### DATASET CONTENT
*-*-*
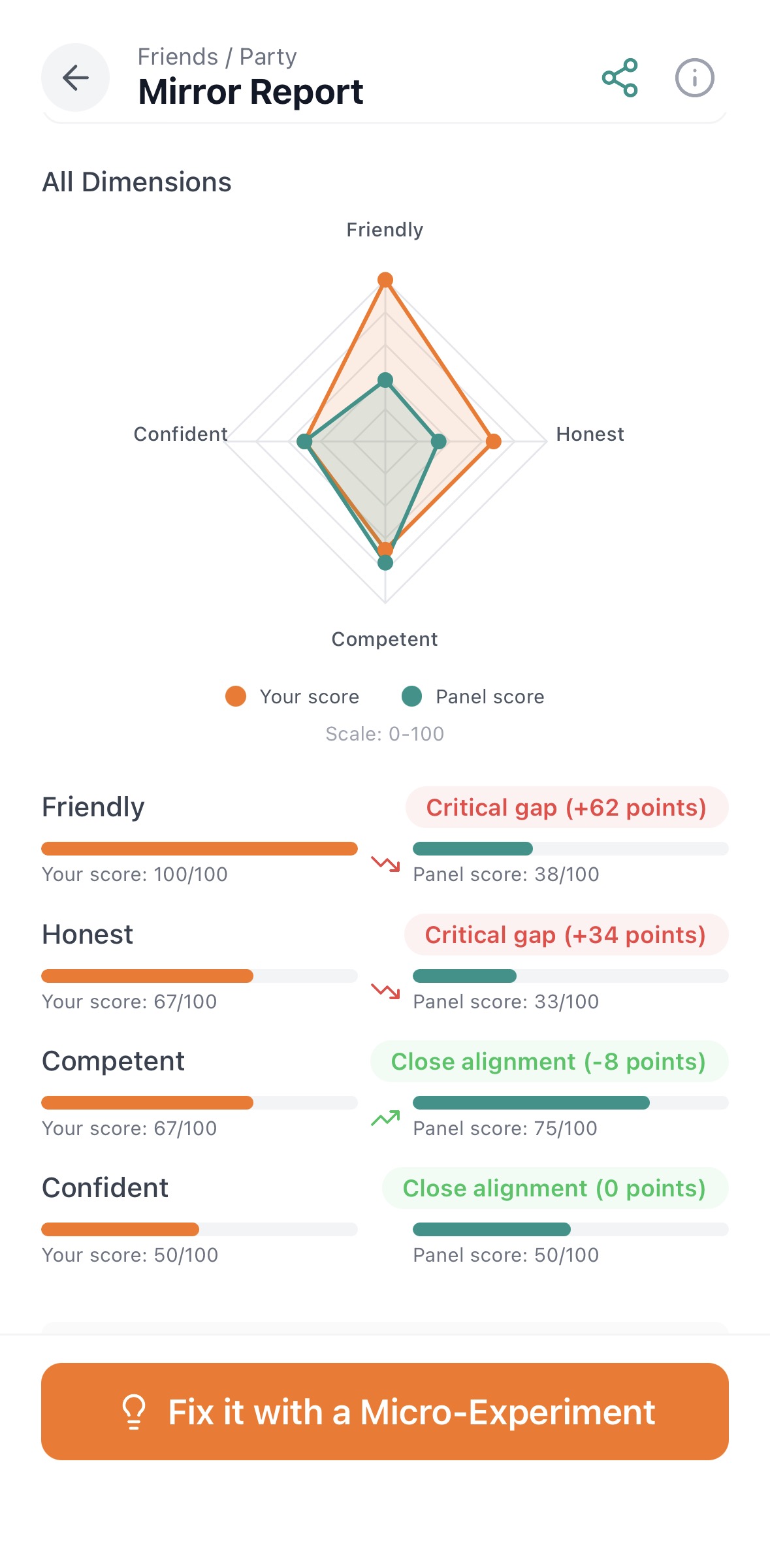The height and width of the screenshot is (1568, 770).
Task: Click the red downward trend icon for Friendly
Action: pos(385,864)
*-*-*
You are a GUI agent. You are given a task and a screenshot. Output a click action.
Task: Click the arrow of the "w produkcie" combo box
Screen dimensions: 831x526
*-*-*
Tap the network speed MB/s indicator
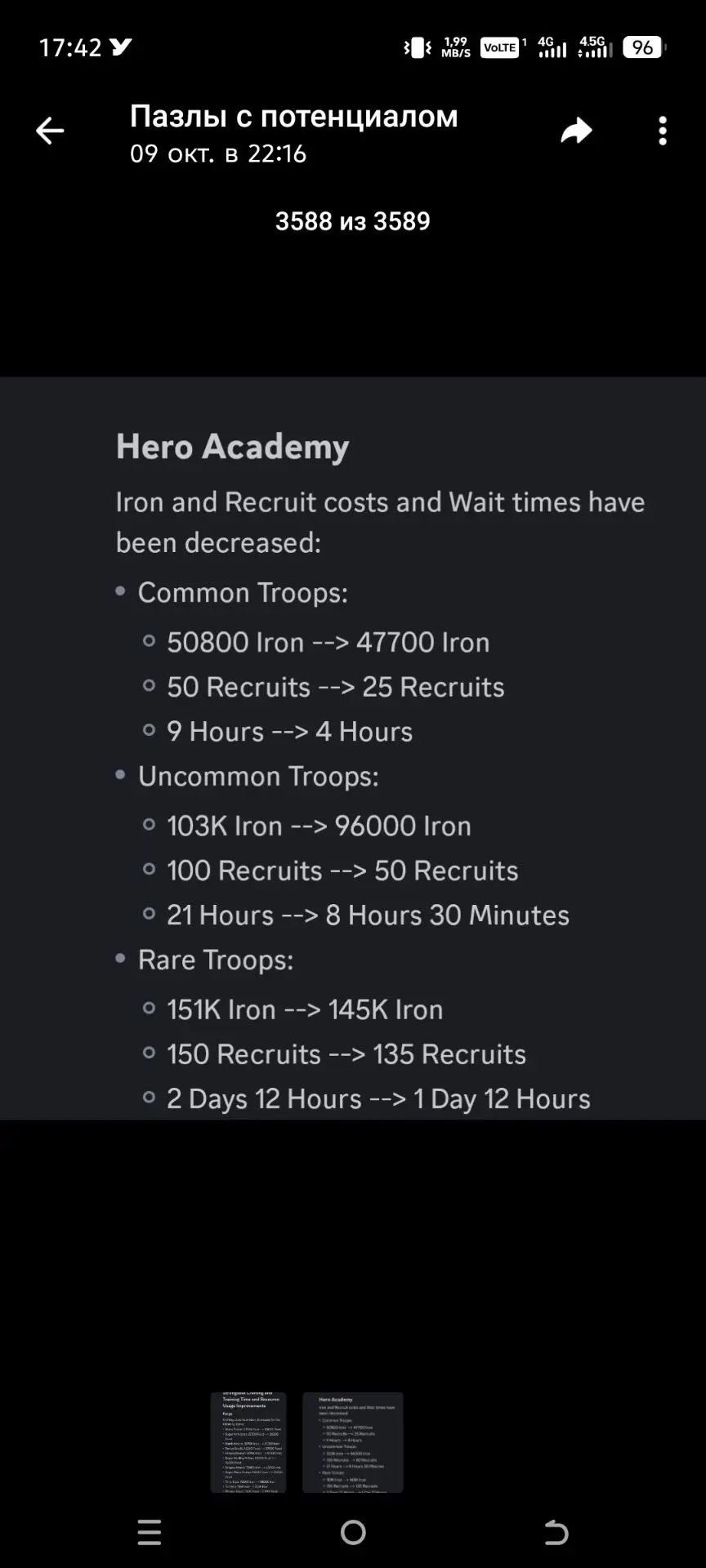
*-*-*
### THE TASK
All that is needed is the exact run of lines above from the line containing "You are a GUI" through the line containing "Screen dimensions: 831x526", both of them included.

### OUTPUT
You are a GUI agent. You are given a task and a screenshot. Output a click action.
Task: Click the arrow of the "w produkcie" combo box
Screen dimensions: 831x526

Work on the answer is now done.